Everybody Lies: Big Data, New Data, and What the Internet Can Tell Us About Who We Really Are by Seth Stephens-Davidowitz
Published in May of 2017.
Should every social scientist become a data scientist?
Is big data really changing everything? Economist and former Google data scientist Seth Stephens-Davidowitz thinks so. Not only is big data altering the landscape of advertising (Google and Facebook) and retail (Amazon), big data has the potential to revolutionize the social sciences.
In Everybody Lies, Stephens-Davidowitz makes the claim that:
“The next Foucault will be a data scientist. The next Freud will be a data scientist. The next Marx will be a data scientist.”
Everybody Lies is an engaging book length argument that we are on the cusp of Kuhnian paradigm shift in social science research methods. No longer will academics rely on small samples and unreliable attitudinal reporting to generalize their findings to the larger population. Instead, a new breed of data science trained social scientists will leverage the power of search engine data to measure preferences and explain behavior.
And what will these future data/social scientists be researching? Mostly, to quote Mick Jagger, "sex and sex and sex and sex." Much of Everybody Lies is an examination of the porn preferences of populations by region, gender, age, race, and political persuasion - as measured through a combination of analysis of Google and PornHub data.
Stephens-Davidowitz also looks at the extent of actual racism and sexism in the US, as opposed to reported racism and sexism from surveys, and discovers through his Google analysis that the results of the last presidential election were perhaps more predictable than polling predicted.
My dissertation was on the working poor, and my study of this groups sexual proclivities was restricted to their total fertility rates. (I trained as a social demographer). The data that I tortured were restricted to the comparatively small (at least compared to Google size data) of around 9,000 respondents. Imagine if I would have had access to Google and PornHub data back in the mid 1990s. I could have researched not only the relationship between low-wages and family formation, but the porn surfing behavior of minimum wage earners.

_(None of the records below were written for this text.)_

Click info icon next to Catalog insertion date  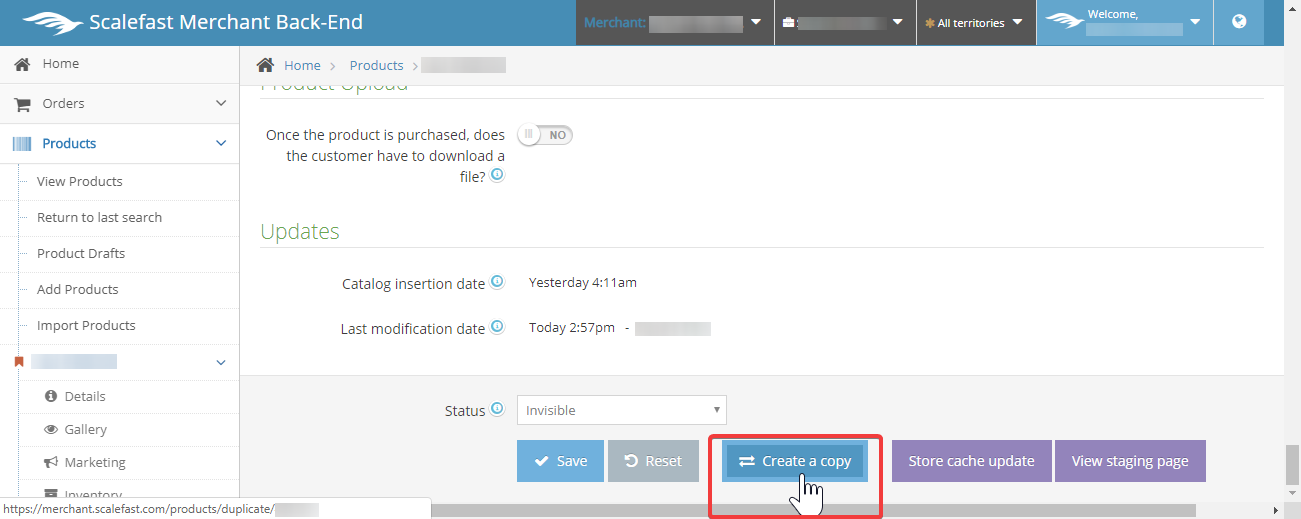497,282
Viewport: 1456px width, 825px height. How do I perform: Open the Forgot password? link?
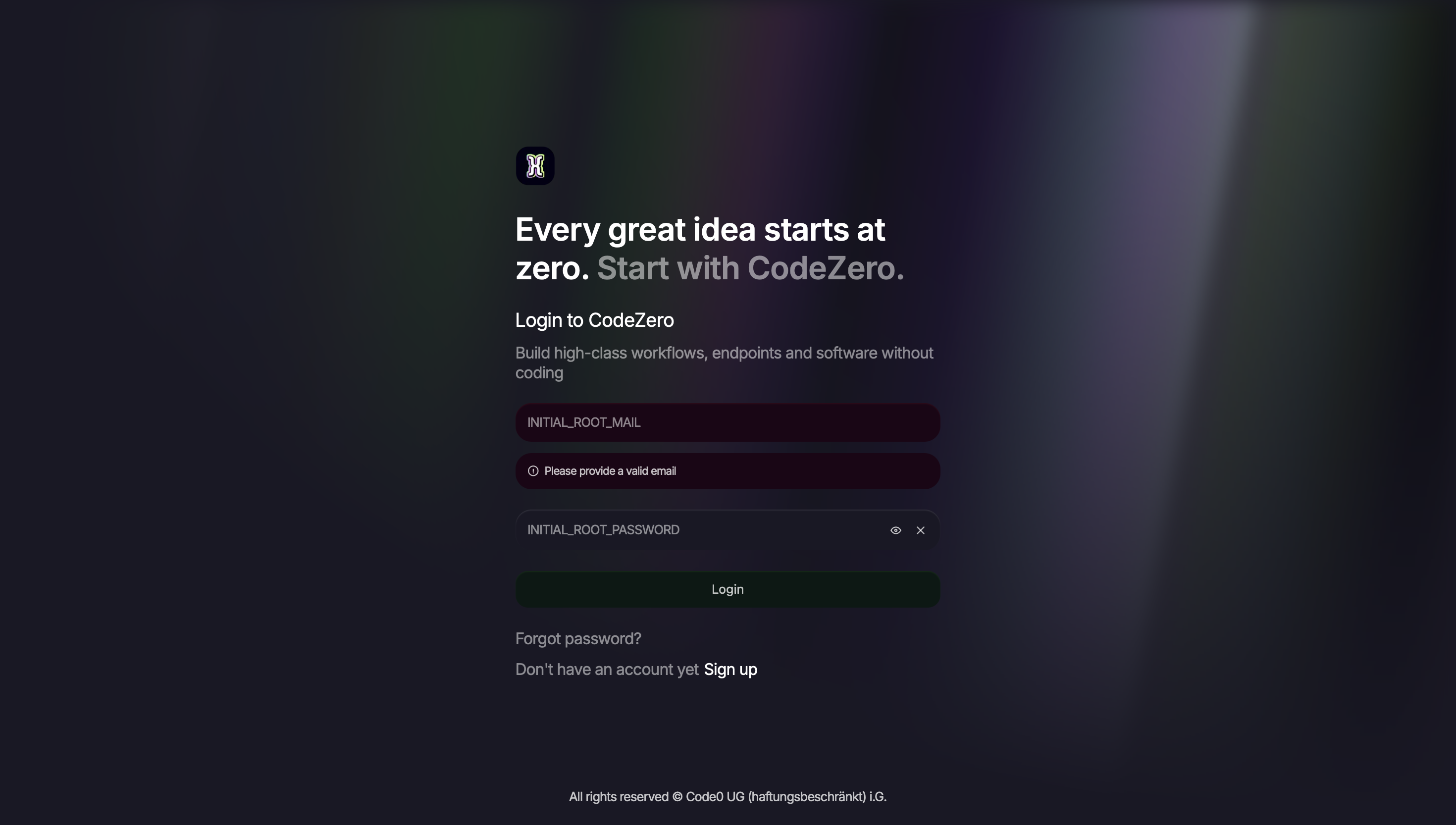(x=578, y=639)
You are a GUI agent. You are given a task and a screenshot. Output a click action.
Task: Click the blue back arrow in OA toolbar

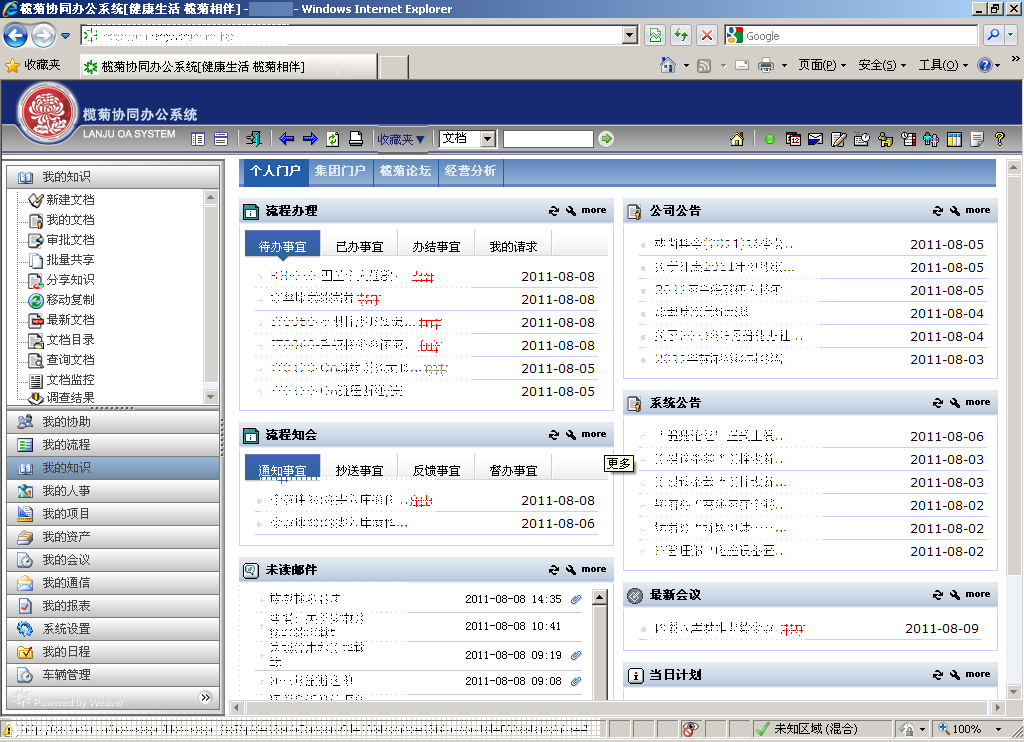(286, 139)
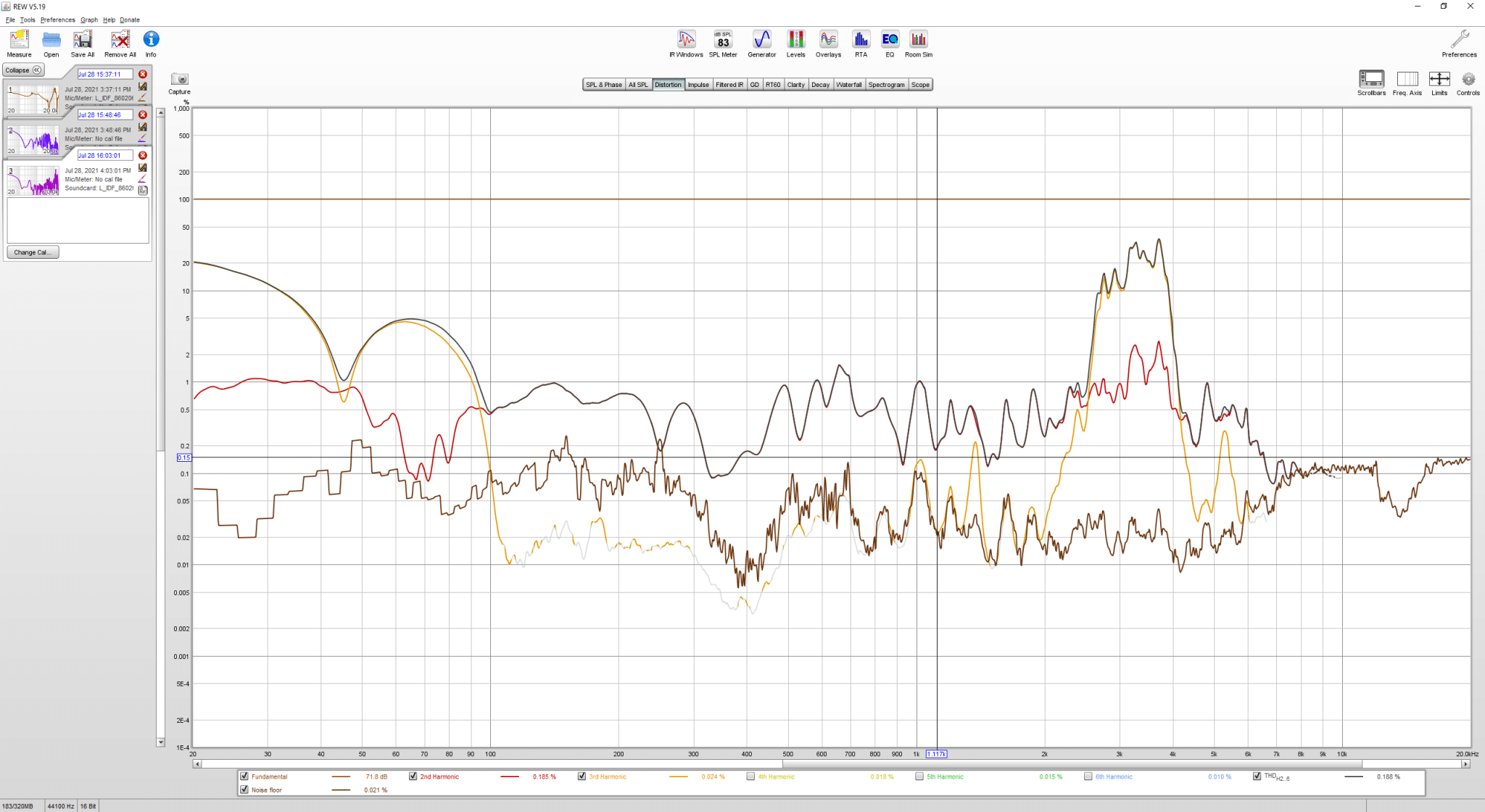The width and height of the screenshot is (1485, 812).
Task: Remove the Jul 28 15:37:11 measurement
Action: pyautogui.click(x=143, y=74)
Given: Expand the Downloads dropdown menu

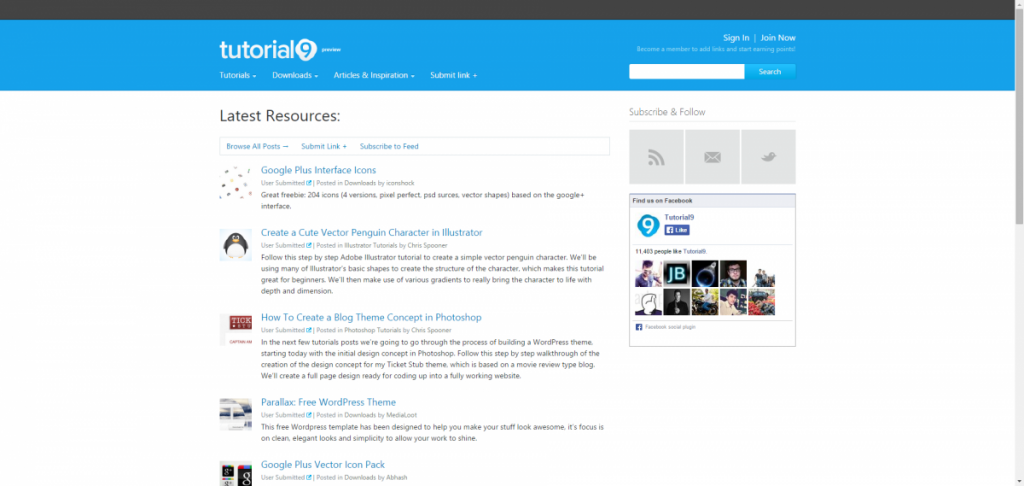Looking at the screenshot, I should [295, 75].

The question that I kept wondering while reading Everybody Lies - which by the way is fascinating and probably a must read for our analytics obsessed generation of academics - is what sorts of social questions can we actually interrogate with big data? Going back to my dissertation example, I’m not sure if there is any utility in knowing the surfing habits of the working poor. What I wanted to know was what would be the impact on family formation on the growing numbers of low-wage workers in the U.S. The data that I needed was about wages, marriage and cohabitation, and childbearing. None of these data are internet search data.
Everybody Lies makes a good case that big data analytical techniques should be taught in social science graduate programs. That new PhD’s should be as facile in analyzing the tens of millions of records in a Google data set as they are in teasing out conclusions from survey data. Further, Stephens-Davidowitz argues that the new social scientists need to become as comfortable in conducting web-based A/B experiments as they are in running small-scale behavioral experiments on undergraduates.
Maybe. I’m still trying to get my head around what it would have been like to have to learn data science while studying Durkheim, Weber, and Marx in grad school.
Are you seeing a change in graduate school training away from traditional survey analysis and towards training in big data analysis?
What are you reading?